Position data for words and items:
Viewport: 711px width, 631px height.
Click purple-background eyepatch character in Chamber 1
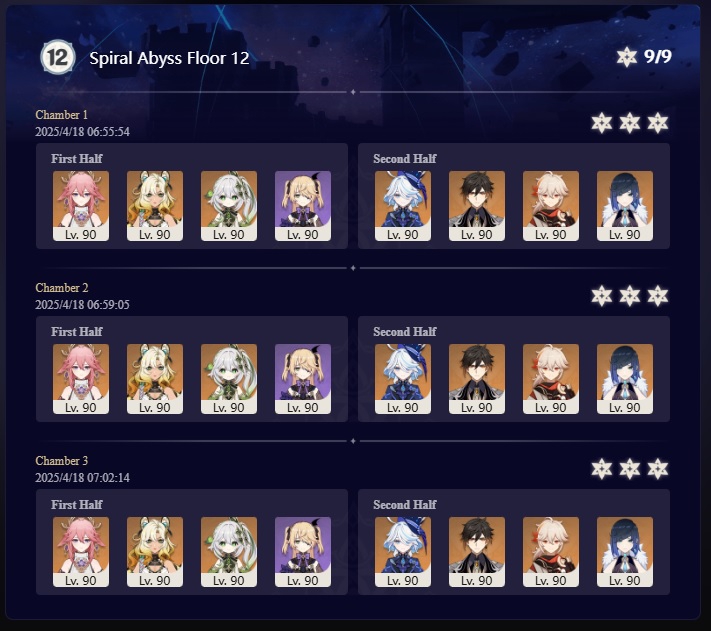[303, 206]
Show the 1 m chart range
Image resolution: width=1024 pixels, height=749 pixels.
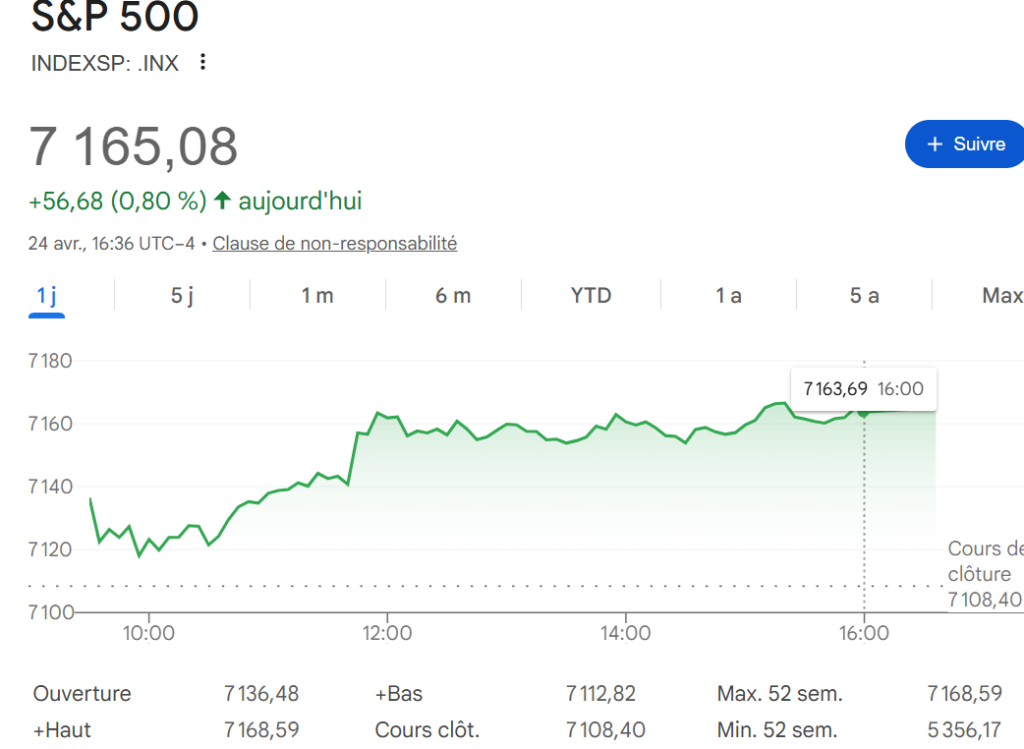pos(317,296)
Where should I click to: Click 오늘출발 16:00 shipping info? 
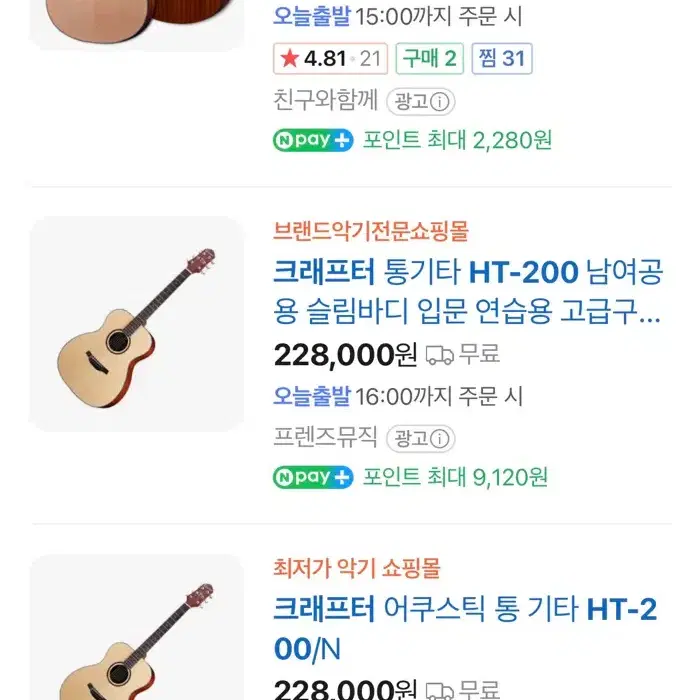coord(398,396)
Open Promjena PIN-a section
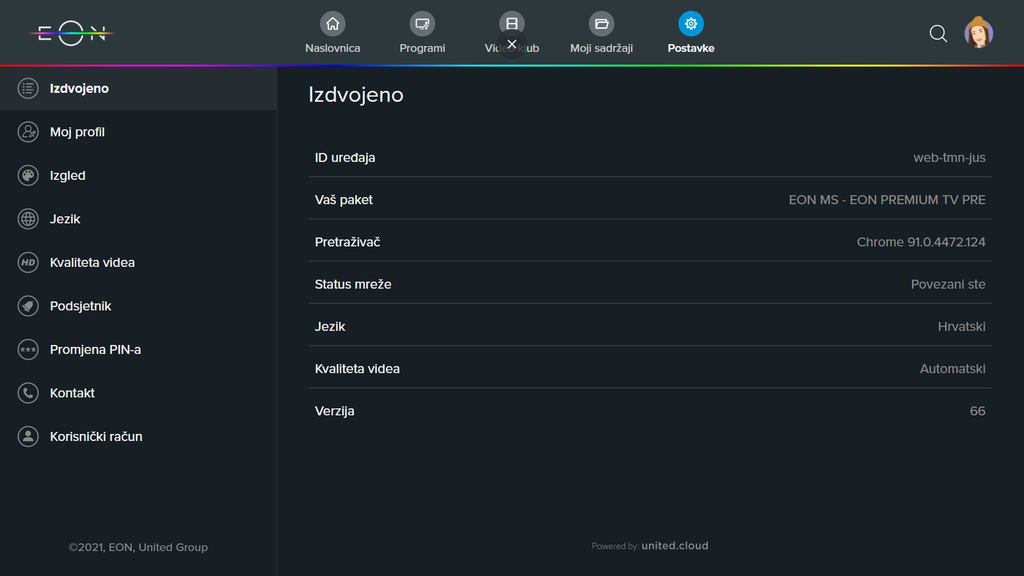The height and width of the screenshot is (576, 1024). [95, 349]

§ REQUIRED TASK: Recast the lines above as a Markdown table with the columns "No." and "Text", numbering each row and skipping blank lines. Omit the pictures.

§ RESULT OF THE TASK:
| No. | Text |
|---|---|
| 1 | Viewport: 711px width, 631px height. |
| 2 | Click purple-background eyepatch character in Chamber 1 |
| 3 | [303, 206] |
| 4 | Show the 1 m chart range |
| 5 | Image resolution: width=1024 pixels, height=749 pixels. |
| 6 | pos(317,296) |
| 7 | Where should I click to: Click 오늘출발 16:00 shipping info?  |
| 8 | coord(398,396) |
| 9 | Open Promjena PIN-a section |
| 10 | The height and width of the screenshot is (576, 1024). [95, 349] |